'Neyle suçlandığımı öğrenmem epey zaman aldı'

Serdar Kuzuloğlu, Ayşe Arman'ın sorularını yanıtladı.

Google Haberlere Abone ol
'Neyle suçlandığımı öğrenmem epey zaman aldı'

Geçtiğimiz hafta FETÖ soruşturması kapsamında gözaltına alınan ve aynı gün serbest bırakılan Serdar Kuzuloğlu, yaşadıklarını Hürriyet'ten Ayşe Arman'a anlattı.



Ayşe ARMAN / HÜRRİYET



Neyle suçlandığımı öğrenmem epey zaman aldı



- Geçmiş olsun Serdar... Başına gelen nedir? Nasıl açıklıyorsun?

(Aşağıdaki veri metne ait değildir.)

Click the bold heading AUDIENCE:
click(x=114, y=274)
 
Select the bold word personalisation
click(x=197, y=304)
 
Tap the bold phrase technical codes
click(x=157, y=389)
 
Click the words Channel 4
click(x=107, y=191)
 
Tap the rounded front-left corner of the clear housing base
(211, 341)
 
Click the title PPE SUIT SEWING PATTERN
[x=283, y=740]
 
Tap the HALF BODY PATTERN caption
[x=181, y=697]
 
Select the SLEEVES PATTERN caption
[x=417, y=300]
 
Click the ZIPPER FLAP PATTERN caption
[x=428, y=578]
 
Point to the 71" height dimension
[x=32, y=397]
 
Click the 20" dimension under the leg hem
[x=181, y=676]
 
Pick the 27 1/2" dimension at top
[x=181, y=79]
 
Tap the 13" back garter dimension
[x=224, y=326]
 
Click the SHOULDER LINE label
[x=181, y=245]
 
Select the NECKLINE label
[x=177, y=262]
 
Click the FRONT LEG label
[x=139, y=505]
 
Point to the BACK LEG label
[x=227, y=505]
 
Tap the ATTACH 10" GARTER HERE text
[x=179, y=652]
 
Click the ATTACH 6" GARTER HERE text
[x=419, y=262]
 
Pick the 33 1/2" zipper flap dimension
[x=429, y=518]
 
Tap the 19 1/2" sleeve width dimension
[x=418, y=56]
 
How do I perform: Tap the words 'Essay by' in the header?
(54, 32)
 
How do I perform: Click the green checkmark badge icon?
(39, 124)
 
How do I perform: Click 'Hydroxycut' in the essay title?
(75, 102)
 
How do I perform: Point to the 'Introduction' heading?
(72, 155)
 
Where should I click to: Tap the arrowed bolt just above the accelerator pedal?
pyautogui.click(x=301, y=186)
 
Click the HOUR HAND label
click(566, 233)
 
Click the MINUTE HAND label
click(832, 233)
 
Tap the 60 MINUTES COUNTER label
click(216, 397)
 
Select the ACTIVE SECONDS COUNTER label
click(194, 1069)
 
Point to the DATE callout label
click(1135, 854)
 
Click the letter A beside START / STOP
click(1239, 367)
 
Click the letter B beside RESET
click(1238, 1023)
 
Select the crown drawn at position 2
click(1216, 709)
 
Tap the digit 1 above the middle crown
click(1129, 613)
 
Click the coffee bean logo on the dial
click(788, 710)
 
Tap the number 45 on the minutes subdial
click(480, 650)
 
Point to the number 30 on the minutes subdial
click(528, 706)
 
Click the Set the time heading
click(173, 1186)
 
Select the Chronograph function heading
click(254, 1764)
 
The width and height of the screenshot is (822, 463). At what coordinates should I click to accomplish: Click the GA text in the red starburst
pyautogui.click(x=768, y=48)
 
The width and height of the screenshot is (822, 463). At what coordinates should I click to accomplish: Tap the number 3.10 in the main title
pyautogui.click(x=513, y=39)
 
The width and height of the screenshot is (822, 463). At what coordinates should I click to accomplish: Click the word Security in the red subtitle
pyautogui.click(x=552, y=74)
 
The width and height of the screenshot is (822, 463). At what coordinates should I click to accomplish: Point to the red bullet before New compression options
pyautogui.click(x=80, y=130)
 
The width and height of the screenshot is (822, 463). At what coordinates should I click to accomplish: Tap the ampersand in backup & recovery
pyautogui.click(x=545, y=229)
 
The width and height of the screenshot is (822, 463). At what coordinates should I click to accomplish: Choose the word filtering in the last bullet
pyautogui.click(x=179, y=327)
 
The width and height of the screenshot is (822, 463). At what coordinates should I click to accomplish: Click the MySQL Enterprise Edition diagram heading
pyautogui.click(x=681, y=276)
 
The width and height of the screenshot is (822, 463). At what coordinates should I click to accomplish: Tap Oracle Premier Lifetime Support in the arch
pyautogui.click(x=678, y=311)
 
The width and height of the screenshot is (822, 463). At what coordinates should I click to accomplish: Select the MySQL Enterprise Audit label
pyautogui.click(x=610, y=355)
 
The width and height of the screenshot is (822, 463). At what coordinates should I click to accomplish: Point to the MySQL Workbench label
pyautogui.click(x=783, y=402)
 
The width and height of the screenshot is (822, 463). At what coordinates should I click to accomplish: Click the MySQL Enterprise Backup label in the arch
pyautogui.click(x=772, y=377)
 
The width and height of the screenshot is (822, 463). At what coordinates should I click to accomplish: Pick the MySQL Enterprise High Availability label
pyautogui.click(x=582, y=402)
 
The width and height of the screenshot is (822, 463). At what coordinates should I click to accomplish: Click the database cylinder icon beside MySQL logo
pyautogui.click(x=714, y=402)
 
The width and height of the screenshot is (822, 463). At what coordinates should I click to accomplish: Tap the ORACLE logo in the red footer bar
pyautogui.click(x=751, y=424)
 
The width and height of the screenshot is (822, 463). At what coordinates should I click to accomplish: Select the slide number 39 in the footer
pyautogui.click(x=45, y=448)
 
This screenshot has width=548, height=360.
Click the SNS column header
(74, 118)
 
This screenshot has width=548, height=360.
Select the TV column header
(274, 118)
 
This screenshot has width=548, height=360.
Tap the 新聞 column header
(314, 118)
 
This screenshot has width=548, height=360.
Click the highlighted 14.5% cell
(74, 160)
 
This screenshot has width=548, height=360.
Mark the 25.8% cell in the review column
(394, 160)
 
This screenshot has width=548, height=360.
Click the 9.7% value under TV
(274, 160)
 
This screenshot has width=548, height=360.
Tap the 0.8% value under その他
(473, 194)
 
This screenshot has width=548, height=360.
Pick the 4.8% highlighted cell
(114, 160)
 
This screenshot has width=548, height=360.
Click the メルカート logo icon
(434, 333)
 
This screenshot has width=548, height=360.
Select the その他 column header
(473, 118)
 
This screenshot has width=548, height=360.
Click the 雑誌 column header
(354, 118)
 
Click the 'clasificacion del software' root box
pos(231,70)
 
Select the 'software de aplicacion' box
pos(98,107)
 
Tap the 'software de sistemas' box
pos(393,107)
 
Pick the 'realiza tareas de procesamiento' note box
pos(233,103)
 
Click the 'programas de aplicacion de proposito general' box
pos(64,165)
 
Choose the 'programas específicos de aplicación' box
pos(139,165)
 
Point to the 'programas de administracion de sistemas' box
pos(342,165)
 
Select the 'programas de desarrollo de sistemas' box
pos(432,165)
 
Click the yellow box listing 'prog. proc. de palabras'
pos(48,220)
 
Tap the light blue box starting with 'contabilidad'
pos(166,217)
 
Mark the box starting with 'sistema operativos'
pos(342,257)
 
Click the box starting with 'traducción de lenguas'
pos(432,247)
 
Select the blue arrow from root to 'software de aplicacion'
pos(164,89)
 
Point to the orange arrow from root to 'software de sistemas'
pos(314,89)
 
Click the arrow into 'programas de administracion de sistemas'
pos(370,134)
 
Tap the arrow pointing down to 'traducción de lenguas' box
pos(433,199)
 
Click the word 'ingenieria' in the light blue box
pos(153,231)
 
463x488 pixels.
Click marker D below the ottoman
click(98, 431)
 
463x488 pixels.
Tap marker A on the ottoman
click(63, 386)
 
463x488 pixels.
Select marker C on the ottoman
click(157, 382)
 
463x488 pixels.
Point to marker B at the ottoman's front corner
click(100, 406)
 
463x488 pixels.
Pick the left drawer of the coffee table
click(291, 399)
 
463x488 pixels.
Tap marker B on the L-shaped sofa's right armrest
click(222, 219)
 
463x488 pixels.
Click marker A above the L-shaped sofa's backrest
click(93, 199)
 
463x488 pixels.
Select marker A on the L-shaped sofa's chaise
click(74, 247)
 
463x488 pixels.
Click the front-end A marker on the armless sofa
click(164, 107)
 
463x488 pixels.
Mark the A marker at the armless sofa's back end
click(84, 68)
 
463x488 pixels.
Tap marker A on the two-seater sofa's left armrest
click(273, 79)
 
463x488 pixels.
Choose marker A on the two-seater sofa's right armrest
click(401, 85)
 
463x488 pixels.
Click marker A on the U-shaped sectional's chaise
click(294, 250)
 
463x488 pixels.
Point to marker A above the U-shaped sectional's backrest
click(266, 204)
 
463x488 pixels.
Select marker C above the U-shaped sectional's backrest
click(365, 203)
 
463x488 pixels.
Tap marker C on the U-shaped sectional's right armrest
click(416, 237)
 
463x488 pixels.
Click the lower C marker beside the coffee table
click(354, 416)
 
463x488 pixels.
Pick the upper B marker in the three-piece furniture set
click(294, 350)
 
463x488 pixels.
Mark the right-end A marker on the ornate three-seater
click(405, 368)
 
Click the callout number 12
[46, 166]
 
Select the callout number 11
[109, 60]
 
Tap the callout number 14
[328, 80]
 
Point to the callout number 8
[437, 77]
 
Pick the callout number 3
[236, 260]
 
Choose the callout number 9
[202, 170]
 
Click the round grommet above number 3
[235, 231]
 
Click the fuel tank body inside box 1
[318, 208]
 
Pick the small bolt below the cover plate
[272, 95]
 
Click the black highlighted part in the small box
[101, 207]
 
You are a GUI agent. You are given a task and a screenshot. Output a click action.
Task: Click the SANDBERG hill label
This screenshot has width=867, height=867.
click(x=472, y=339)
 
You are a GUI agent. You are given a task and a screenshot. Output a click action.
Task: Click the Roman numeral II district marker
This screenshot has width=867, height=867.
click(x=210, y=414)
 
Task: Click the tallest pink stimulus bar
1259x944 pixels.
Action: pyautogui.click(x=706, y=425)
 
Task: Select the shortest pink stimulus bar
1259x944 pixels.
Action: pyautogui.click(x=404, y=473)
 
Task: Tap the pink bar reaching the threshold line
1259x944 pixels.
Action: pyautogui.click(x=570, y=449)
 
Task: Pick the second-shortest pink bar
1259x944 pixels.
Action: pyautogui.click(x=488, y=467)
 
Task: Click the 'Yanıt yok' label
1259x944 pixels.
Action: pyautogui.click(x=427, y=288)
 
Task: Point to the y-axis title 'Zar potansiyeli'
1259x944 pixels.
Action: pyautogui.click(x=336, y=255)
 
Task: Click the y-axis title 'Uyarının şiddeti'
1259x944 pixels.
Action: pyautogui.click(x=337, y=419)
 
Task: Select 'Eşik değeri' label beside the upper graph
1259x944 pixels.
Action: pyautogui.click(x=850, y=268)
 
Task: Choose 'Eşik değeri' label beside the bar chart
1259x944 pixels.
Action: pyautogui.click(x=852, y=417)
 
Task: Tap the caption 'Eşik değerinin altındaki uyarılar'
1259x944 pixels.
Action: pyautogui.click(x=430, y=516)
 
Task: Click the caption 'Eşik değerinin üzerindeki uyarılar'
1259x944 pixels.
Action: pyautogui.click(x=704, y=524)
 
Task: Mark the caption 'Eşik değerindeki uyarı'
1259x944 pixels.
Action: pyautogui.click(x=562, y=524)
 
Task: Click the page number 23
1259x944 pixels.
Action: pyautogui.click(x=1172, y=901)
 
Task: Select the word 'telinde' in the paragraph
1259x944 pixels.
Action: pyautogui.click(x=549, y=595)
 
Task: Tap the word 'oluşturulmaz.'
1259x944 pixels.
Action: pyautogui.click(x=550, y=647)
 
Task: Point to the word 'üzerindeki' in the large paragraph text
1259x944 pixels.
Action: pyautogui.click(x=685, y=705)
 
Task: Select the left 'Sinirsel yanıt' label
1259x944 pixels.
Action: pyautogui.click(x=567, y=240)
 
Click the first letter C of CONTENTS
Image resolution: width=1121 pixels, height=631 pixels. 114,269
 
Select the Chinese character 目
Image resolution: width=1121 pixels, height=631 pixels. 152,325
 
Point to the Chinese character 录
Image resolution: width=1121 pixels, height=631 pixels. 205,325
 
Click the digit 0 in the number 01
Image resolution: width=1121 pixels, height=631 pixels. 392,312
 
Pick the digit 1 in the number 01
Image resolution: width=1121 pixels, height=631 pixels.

Bir şey itiraf edeyim mi? Ben de hâlâ bu soruyu kendime soruyorum. İnan başıma geleni tarif etmek kolay değil. Gazeteci kimliğimle bakınca, yaşadıklarım eşsiz gözlemlerle bezeli, dopdolu. Yine de sık sık “Ya eksik olsaydı!” diyorum.



- İyi de nasıl bir suç isnadıyla gözaltına alındın?

Bu sorunun cevabını verebilmeyi, hatta haykırmayı çok isterdim! Ne yazık ki yürütülen soruşturmada gizlilik kararı var. Dolayısıyla bunu açıklayamıyorum. Benim bile neyle suçlandığımı öğrenmem epey zaman aldı. Ama çoğu kişinin duyduğunda gülümseyeceğine adım gibi eminim!



- Nasıl oldu her şey, bir en başından anlatsana...

Benim müzmin bir uyku, daha doğrusu “uyuyamama” problemim var. Olayın gerçekleştiği 1 Kasım da öyle bir gündü benim için. Birkaç saatlik uykuyla geçirdiğim yoğun bir günün ardından, sabaha karşı 4 gibi yattım. 5 sularında eşim “Serdar, kapıda polisler var!” diyerek uyandırdı. 3 sivil polis. Uyku sersemi hızlıca düşünmeye çalıştığımda aklıma mantıklı hiçbir gerekçe, ihtimal, olay gelmese de kapıdakilerin beni gözaltına almak için geldiklerine dair en ufak bir şüphem yoktu! Yine de sürekli, “Sebebi ne olabilir, nasıl bir gerekçeye dayandırılabilir?” diye içimden sorup duruyordum. Beni almaya gelen polisler eve girdiğinde, ‘ByLock soruşturması’ kapsamında evimin aranacağını, bilgisayar ve telefonuma el konulacağını, gözaltına alınacağımı söyleyince, eşimle göz göze geldik. ByLock kullanıcısı olmamın ihtimal dahilinde bile olmadığını, kullandığım cihaz ve sistemlerin kötü niyetle dahi bu tip ‘bulaşmalara’ korunaklı olduğunu biliyordum. Ama işte böyle bir suçlama ile karşı karşıyaydım! Bunun, bu dönem bir insanın yüz yüze kalabileceği en ağır iddia olduğunun da gayet farkındaydım. Tam olarak ‘Şüyuu, vukuundan beter!’ dedikleri türden. En büyük sıkıntı ‘aksini ispatlamak’ olacaktı. Zira haberlerden takip ettiğim kadarıyla konu, sizin cihazınızda ne yüklü olup olmadığından öte, devletin ilgili kurumlarının elindeki bir veritabanı üzerinden yürüyordu.